#### [Data extracts]
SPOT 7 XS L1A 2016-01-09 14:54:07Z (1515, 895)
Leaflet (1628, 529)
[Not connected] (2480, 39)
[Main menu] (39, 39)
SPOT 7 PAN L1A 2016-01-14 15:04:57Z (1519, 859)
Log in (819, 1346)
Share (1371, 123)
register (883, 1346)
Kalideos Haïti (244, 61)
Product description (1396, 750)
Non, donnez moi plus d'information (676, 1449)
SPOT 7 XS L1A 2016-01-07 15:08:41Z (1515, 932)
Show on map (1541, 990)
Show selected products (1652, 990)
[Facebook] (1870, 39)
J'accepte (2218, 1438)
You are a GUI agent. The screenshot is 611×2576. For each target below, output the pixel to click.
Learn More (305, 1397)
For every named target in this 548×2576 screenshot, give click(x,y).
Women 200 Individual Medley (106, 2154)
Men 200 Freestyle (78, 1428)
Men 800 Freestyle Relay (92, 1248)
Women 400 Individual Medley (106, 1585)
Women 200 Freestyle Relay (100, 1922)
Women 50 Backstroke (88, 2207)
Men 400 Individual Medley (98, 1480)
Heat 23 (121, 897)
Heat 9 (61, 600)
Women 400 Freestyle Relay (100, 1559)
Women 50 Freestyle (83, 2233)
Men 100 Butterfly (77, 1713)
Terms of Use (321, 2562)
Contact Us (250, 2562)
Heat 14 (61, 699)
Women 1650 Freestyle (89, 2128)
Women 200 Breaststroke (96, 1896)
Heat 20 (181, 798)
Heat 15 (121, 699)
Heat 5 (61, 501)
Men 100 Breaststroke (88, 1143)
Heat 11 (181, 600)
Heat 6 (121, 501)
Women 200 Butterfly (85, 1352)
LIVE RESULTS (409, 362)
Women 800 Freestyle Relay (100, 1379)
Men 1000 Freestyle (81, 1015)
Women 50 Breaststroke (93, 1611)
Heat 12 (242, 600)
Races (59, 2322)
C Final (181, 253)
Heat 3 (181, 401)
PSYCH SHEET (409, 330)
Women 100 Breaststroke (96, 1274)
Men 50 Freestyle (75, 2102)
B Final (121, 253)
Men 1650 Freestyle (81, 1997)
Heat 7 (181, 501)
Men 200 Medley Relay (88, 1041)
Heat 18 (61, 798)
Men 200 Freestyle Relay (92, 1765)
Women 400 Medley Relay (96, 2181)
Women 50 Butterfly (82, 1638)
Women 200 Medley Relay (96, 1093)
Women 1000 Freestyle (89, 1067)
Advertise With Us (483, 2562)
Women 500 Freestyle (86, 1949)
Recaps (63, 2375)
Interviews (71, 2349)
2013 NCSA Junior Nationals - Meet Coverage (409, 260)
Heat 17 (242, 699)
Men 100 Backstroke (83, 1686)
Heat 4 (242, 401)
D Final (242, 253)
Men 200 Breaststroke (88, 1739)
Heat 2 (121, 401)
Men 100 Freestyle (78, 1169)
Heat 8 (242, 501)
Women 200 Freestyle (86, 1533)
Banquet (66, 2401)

#### [Exercise goal]
Once you have read the data, reproduce all of it exactly.

#### [Exercise answer]
SPOT 7 XS L1A 2016-01-09 14:54:07Z (1515, 895)
Leaflet (1628, 529)
[Not connected] (2480, 39)
[Main menu] (39, 39)
SPOT 7 PAN L1A 2016-01-14 15:04:57Z (1519, 859)
Log in (819, 1346)
Share (1371, 123)
register (883, 1346)
Kalideos Haïti (244, 61)
Product description (1396, 750)
Non, donnez moi plus d'information (676, 1449)
SPOT 7 XS L1A 2016-01-07 15:08:41Z (1515, 932)
Show on map (1541, 990)
Show selected products (1652, 990)
[Facebook] (1870, 39)
J'accepte (2218, 1438)
You are a GUI agent. The screenshot is 611×2576. For each target below, output the pixel to click.
Learn More (305, 1397)
For every named target in this 548×2576 screenshot, give click(x,y).
Women 200 Individual Medley (106, 2154)
Men 200 Freestyle (78, 1428)
Men 800 Freestyle Relay (92, 1248)
Women 400 Individual Medley (106, 1585)
Women 200 Freestyle Relay (100, 1922)
Women 50 Backstroke (88, 2207)
Men 400 Individual Medley (98, 1480)
Heat 23 (121, 897)
Heat 9 (61, 600)
Women 400 Freestyle Relay (100, 1559)
Women 50 Freestyle (83, 2233)
Men 100 Butterfly (77, 1713)
Terms of Use (321, 2562)
Contact Us (250, 2562)
Heat 14 (61, 699)
Women 1650 Freestyle (89, 2128)
Women 200 Breaststroke (96, 1896)
Heat 20 (181, 798)
Heat 15 (121, 699)
Heat 5 (61, 501)
Men 100 Breaststroke (88, 1143)
Heat 11 (181, 600)
Heat 6 (121, 501)
Women 200 Butterfly (85, 1352)
LIVE RESULTS (409, 362)
Women 800 Freestyle Relay (100, 1379)
Men 1000 Freestyle (81, 1015)
Women 50 Breaststroke (93, 1611)
Heat 12 (242, 600)
Races (59, 2322)
C Final (181, 253)
Heat 3 (181, 401)
PSYCH SHEET (409, 330)
Women 100 Breaststroke (96, 1274)
Men 50 Freestyle (75, 2102)
B Final (121, 253)
Men 1650 Freestyle (81, 1997)
Heat 7 (181, 501)
Men 200 Medley Relay (88, 1041)
Heat 18 (61, 798)
Men 200 Freestyle Relay (92, 1765)
Women 400 Medley Relay (96, 2181)
Women 50 Butterfly (82, 1638)
Women 200 Medley Relay (96, 1093)
Women 1000 Freestyle (89, 1067)
Advertise With Us (483, 2562)
Women 500 Freestyle (86, 1949)
Recaps (63, 2375)
Interviews (71, 2349)
2013 NCSA Junior Nationals - Meet Coverage (409, 260)
Heat 17 (242, 699)
Men 100 Backstroke (83, 1686)
Heat 4 (242, 401)
D Final (242, 253)
Men 200 Breaststroke (88, 1739)
Heat 2 (121, 401)
Men 100 Freestyle (78, 1169)
Heat 8 (242, 501)
Women 200 Freestyle (86, 1533)
Banquet (66, 2401)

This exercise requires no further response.